■ How to complete this task: Print, from the listing below, the lines starting at the line containing "Cancel running build" and ending at the line containing "This screenshot has width=1501, height=812.", exactly as they stand, and print nothing else.

■ Records for processing:
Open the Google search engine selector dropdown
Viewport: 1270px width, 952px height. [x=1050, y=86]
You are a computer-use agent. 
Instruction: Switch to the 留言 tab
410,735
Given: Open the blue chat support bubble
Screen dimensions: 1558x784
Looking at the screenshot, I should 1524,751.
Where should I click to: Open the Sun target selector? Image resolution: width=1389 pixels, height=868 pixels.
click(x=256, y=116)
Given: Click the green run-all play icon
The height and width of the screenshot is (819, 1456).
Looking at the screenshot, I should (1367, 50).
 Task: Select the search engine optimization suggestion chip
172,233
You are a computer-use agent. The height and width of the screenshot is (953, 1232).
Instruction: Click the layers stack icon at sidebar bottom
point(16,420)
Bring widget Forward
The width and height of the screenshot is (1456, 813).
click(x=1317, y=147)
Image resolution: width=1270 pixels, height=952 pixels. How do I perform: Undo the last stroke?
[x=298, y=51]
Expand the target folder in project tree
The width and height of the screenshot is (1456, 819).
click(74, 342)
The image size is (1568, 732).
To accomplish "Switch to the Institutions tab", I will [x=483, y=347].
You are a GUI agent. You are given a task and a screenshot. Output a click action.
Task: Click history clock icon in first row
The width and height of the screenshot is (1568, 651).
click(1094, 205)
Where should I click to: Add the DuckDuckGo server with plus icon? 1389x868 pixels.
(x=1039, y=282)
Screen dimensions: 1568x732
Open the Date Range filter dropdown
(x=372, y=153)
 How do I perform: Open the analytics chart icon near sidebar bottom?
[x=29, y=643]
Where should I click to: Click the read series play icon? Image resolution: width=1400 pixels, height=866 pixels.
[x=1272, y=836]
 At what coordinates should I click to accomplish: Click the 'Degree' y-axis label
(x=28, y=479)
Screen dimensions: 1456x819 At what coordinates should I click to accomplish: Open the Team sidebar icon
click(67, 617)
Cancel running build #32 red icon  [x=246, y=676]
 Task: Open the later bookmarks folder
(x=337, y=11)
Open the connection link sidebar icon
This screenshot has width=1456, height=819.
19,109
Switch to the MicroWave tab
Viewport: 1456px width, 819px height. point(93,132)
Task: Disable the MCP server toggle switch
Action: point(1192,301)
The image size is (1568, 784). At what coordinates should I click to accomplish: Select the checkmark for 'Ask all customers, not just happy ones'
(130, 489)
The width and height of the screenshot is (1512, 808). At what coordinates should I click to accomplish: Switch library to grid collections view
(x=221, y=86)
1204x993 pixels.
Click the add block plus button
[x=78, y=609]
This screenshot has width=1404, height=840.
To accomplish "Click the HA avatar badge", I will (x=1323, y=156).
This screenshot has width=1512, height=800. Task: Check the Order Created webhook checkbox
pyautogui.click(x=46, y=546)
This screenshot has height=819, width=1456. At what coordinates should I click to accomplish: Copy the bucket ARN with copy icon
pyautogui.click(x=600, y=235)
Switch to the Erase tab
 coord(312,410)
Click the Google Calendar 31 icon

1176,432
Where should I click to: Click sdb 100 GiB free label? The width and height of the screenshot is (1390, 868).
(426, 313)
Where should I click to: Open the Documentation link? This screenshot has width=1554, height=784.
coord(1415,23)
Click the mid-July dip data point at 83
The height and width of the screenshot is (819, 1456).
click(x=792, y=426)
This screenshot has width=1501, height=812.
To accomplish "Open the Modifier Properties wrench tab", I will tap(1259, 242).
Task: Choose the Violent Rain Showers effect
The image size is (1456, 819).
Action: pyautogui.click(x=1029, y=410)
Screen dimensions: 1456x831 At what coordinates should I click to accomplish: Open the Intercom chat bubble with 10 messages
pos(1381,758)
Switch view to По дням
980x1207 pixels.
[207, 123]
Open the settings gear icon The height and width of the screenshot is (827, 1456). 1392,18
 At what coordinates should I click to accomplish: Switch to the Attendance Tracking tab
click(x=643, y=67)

■ Output below:
Cancel running build #32 red icon  [x=246, y=676]
 Task: Open the later bookmarks folder
(x=337, y=11)
Open the connection link sidebar icon
This screenshot has width=1456, height=819.
19,109
Switch to the MicroWave tab
Viewport: 1456px width, 819px height. point(93,132)
Task: Disable the MCP server toggle switch
Action: point(1192,301)
The image size is (1568, 784). At what coordinates should I click to accomplish: Select the checkmark for 'Ask all customers, not just happy ones'
(130, 489)
The width and height of the screenshot is (1512, 808). At what coordinates should I click to accomplish: Switch library to grid collections view
(x=221, y=86)
1204x993 pixels.
Click the add block plus button
[x=78, y=609]
This screenshot has width=1404, height=840.
To accomplish "Click the HA avatar badge", I will (x=1323, y=156).
This screenshot has width=1512, height=800. Task: Check the Order Created webhook checkbox
pyautogui.click(x=46, y=546)
This screenshot has height=819, width=1456. At what coordinates should I click to accomplish: Copy the bucket ARN with copy icon
pyautogui.click(x=600, y=235)
Switch to the Erase tab
 coord(312,410)
Click the Google Calendar 31 icon

1176,432
Where should I click to: Click sdb 100 GiB free label? The width and height of the screenshot is (1390, 868).
(426, 313)
Where should I click to: Open the Documentation link? This screenshot has width=1554, height=784.
coord(1415,23)
Click the mid-July dip data point at 83
The height and width of the screenshot is (819, 1456).
click(x=792, y=426)
This screenshot has width=1501, height=812.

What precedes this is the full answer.